# Records from a data collection
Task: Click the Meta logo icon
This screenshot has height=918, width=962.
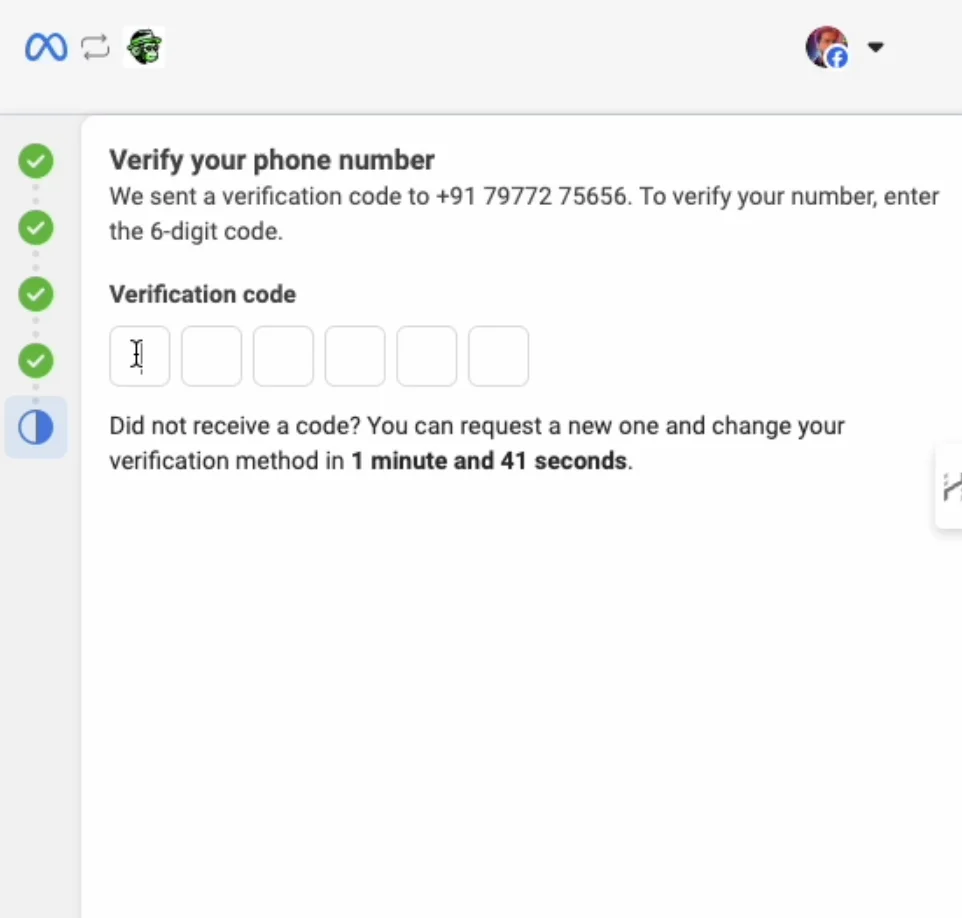Action: 46,47
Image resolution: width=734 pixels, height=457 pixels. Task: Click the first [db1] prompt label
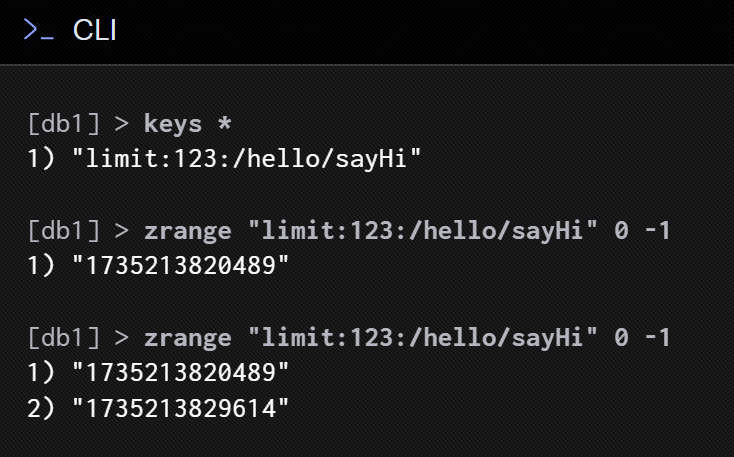point(64,124)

# EXERCISE PROMPT
Give the entries again exactly. Pictures stay out.

# WRITTEN RESPONSE
Task: Click the Meta logo icon
This screenshot has height=918, width=962.
Action: 46,47
Image resolution: width=734 pixels, height=457 pixels. Task: Click the first [db1] prompt label
point(64,124)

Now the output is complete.